Forte del successo ottenuto la Rete Mondiale dei Musei dell’Acqua, che ha curato la campagna di comunicazione dell’UNESCO con 22 video sui social, si appresta ora a lanciare la II edizione del concorso per l’anno 2021, aprendosi a nuove collaborazioni con altre istituzioni e realtà italiane impegnate sui temi dello sviluppo sostenibile. 

LA RETE MONDIALE UNESCO DEI MUSEI DELL’ACQUA – La Rete Mondiale UNESCO dei Musei dell’Acqua raggruppa circa 60 istituzioni e musei di 30 paesi impegnati a promuovere, tramite specifici progetti educativi, e sotto l’egida prestigiosa di UNESCO-IHP, il valore unico dei patrimoni acquatici ereditati (patrimoni sia naturali che culturali, tangibili e intangibili).

A sottolineare infatti la necessità di coinvolgere maggiormente i giovani per esprimere nuove visioni sull’Oro Blu è una recente decisione del Consiglio Intergovernativo del Programma Idrologico dell’UNESCO, che ha affidato al nostro paese la leadership di questa sfida globale. Con la Risoluzione UNESCO-IHP n.XXIII-5 si affida al Global Network of Water Museums, che ha sede in Italia (Venezia), l’obiettivo di collegare fra loro istituzioni museali ed educative di tutto il mondo.

I MESSAGGI DEI GIOVANI AMBASCIATORI DELL’ACQUA – Fra i messaggi consegnati dai giovani partecipanti di tutto il mondo è stata più volte sottolineata l’urgenza e la necessità di adottare nuove misure per la tutela delle acque dolci, dei fiumi, dell’ambiente e del paesaggio.

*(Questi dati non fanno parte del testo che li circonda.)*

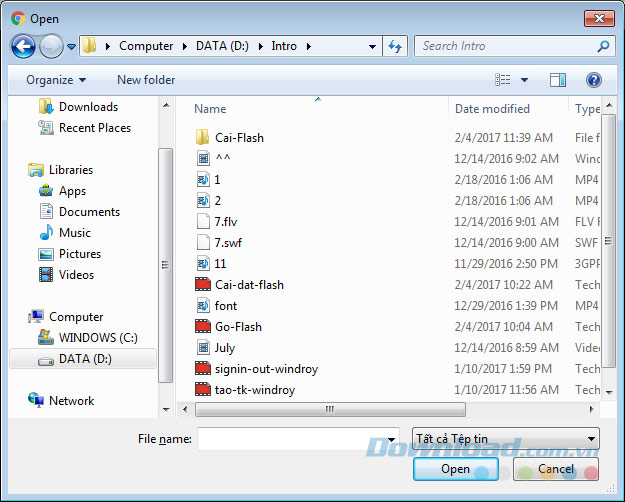Viewport: 625px width, 502px height.
Task: Open the change view options dropdown arrow
Action: pyautogui.click(x=523, y=80)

Molti dei lavori selezionati hanno infatti messo in luce le contraddizioni e le conseguenze ormai sempre più insostenibili dovute a modelli di sviluppo che oggi vanno radicalmente ripensati: da plastiche e microplastiche riversate nei fiumi e di conseguenza negli oceani (che generano le ormai tristemente note isole di plastica) ai fenomeni di inquinamento diffuso che cancellano la biodiversità e ogni forma di vita acquatica; dalle situazioni di sovrasfruttamento e di gestione insostenibile della risorsa alla paradossale mancanza di un’acqua “sicura” che, nonostante il riconoscimento del “diritto all’acqua” come diritto umano, ancor oggi miete nei Sud del Mondo milioni di vittime, in particolare tra i bambini.

I giovani studenti di tutto il mondo hanno voluto raccontare ed esprimere le loro speranze in un futuro migliore attraverso immagini e video che alternano le visioni poetiche di un mondo ideale alle lucide analisi di abusi e comportamenti poco lungimiranti verso questa risorsa. Lo hanno fatto formulando proposte accattivanti che fanno ricorso sia alle nuove tecnologie che alle buone pratiche di utilizzo sapiente del prezioso bene che ne hanno fatto per secoli i nostri predecessori: modelli di gestione ereditati per un uso ottimale e “sostenibile” (ante litteram) della risorsa e che hanno plasmato l’ambiente e il paesaggio. Modelli testati e perfezionati dunque da generazioni innumerevoli che, oltre a soddisfare le esigenze produttive dell’uomo, hanno saputo tutelare e persino favorire la biodiversità e la convivenza di interessi fra diverse specie vegetali e animali: dagli armoniosi paesaggi terrazzati per le coltivazioni di riso in Indonesia e in Cina a quelli della costiera amalfitana per la produzione di agrumi; dalle huertas di Valencia, in Spagna, gestite con sofisticate tecniche irrigue, alle oasi create dall’uomo nei deserti del Nordafrica (che oggi giacciono, purtroppo, in un precario stato di abbandono); dalla costruzione di canali d’acqua navigabili e multifunzionali, che hanno reso possibile la rivoluzione industriale in Inghilterra, Belgio, Germania e Nord America, alle visioni tese a promuovere l’uso accorto di un bene “esauribile” che è al contempo anche “sacro”, così come  formulato dalle popolazioni indigene di mezzo mondo: dal Mali al Sudafrica, dall’Australia alla Nuova Zelanda, dalle foreste amazzoniche alle Ande, dagli altipiani del Tibet all’antico mondo Europeo.